Doch 2026 haben Forschende der Universität Tours (Frankreich) durch eine Studie festgestellt, dass bestimmte Inhaltsstoffe oder deren Wechselwirkung mit dem individuellen Hautmikrobiom einer Person dazu führen können, dass manche Mückenarten Menschen trotz Schutzmittel leichter finden oder sogar stärker anziehen. Entscheidend sind die von Hautbakterien produzierten Duftstoffe, die sich durch aufgetragenes Spray verändern können. Während die meisten Repellents die Wahrnehmung dieser Gerüche stören sollen, reagieren einzelne Mückenarten offenbar unterschiedlich darauf. Der Beitrag betont, dass dies nicht bedeutet, Mückensprays seien generell unwirksam. Vielmehr hängt der Schutz von Wirkstoff, Dosierung, Mückenart und persönlicher Körperchemie ab. Expert*innen empfehlen deshalb weiterhin Repellents als wichtigen Schutz vor Stichen und durch Mücken übertragenen Krankheiten.
#2 Eine bestimmte Blutgruppe
Tatsächlich handelt es sich hierbei nicht nur um ein hartnäckiges Gerücht, sondern um einen Fakt: Mücken haben eine Lieblings-Blutgruppe, und zwar Gruppe 0. Es gibt sogar eine anerkannte Beliebtheits-Skala: 0 - B - A. Die Mücke erkennt das über chemische Prozesse auf der Haut, die der Großteil der Menschen (85%) „präsentiert“. Nur etwa 15% der Menschheit behalten ihre Blutgruppe quasi für sich.
#3 Schweiß
Beim Schwitzen verliert der Körper nicht nur Wasser und Salz, sondern unter anderem auch Milchsäure, Ammoniak und Harnsäure - und die wirken wie ein Lockmittel auf Mücken. Wer also draußen Sport macht, sollte sich vorher mit Insektenschutz einsprühen, um den Blutsaugern nicht zum Opfer zu fallen. Der Gehalt der unterschiedlichen Stoffe im Schweiß variiert übrigens von Mensch zu Mensch.
#4 Alkohol im Blut
Schlechte Nachrichten für alle Hopfen-Fans: Im direkten Vergleich zwischen Menschen, die ein Bier intus hatten und jenen, die keines getrunken hatten, interessierten sich die Mücken deutlich mehr für die erste Gruppe. Die Vermutung dahinter: Die Mücken freuen sich erstens über den leckeren Biergehalt im Blut; außerdem spüren sie, dass Biertrinker weniger Gegenwehr leisten, denn die Reaktionszeit ist verlangsamt. Also schön aufpassen im Biergarten! Übrigens kannst du Mücken auf ganz natürliche Weise loswerden, du musst nicht auf eine Chemiekeule setzen!
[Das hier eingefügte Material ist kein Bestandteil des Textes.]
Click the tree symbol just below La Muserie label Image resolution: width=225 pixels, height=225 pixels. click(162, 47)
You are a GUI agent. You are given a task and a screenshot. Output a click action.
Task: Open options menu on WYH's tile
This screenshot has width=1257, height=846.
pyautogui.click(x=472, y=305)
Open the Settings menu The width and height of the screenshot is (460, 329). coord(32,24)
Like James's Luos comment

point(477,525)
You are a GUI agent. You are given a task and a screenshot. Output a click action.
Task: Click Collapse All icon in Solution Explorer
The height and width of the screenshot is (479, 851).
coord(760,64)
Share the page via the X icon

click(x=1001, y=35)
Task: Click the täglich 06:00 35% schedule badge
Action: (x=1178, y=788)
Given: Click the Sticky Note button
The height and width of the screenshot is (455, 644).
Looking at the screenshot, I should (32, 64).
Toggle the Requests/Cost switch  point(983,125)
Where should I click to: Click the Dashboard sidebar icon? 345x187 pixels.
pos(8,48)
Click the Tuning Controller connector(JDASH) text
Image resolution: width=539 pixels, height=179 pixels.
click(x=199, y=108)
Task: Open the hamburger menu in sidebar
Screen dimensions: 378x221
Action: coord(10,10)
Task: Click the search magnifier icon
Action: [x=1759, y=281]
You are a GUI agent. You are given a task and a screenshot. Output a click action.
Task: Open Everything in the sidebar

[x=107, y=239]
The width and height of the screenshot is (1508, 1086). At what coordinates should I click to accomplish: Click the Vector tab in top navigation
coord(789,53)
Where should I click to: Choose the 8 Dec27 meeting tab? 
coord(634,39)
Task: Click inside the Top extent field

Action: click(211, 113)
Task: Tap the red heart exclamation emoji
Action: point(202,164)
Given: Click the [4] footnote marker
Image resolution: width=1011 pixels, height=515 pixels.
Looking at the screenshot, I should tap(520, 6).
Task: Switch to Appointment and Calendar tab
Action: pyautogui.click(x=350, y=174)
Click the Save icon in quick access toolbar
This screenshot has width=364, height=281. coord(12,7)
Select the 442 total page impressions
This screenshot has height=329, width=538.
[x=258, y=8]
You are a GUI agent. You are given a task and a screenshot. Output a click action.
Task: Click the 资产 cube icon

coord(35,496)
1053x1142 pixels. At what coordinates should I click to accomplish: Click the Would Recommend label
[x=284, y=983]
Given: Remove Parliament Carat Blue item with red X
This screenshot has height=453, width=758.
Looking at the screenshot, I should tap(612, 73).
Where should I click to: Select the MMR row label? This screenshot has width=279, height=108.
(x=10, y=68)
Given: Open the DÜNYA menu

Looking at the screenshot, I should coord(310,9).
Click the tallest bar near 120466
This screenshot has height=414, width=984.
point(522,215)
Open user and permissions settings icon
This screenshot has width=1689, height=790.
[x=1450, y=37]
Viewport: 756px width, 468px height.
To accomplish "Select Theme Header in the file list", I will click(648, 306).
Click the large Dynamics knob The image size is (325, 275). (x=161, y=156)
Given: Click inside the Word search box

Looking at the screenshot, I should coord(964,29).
#5 Schwangere Frauen sind „gefährdeter“
Ja, das ist gemein und lässt die Mücken ganz schön hinterlistig erscheinen, aber: Sie stehen insbesondere auf schwangere Frauen. Das liegt daran, dass diese mehr Kohlenstoffdioxid ausatmen – denn auch das Baby produziert welches. Mücken nutzen Kohlendioxid quasi als Wegweiser zur Blutquelle und können es über 50 Meter hinweg „riechen“. Noch dazu ist die Körpertemperatur von Schwangeren höher als die anderer Menschen, und Mücken haben es gern warm. Zwar sind Mücken nicht giftig, können aber Krankheitsüberträger sein. Insbesondere Malaria-Mücken werden von schwangeren Frauen angezogen – warum, weiß man nicht. Also: Vorsicht!
#6 Die Bakterienzusammensetzung auf unserer Haut
Beim Stoffwechsel entstehen Bakterien – und deren Kombination auf unserer Haut ist von Mensch zu Mensch einzigartig; sogar bei eineiigen Zwillingen kommt es dadurch zu Unterschieden in ihrer jeweiligen Mücken-Attraktivität. Eine Studie hat beispielsweise ergeben, dass Menschen mit einer geringeren Menge an Bakterien auf der Haut öfter gestochen werden. Andererseits kommt es aber auch auf die Art der Baktieren an – einige Baktieren ziehen Mücken mehr an als andere. Dagegen kann man leider nur bedingt etwas machen. Ordentliche Hygiene ist auf jeden Fall eine gute Idee!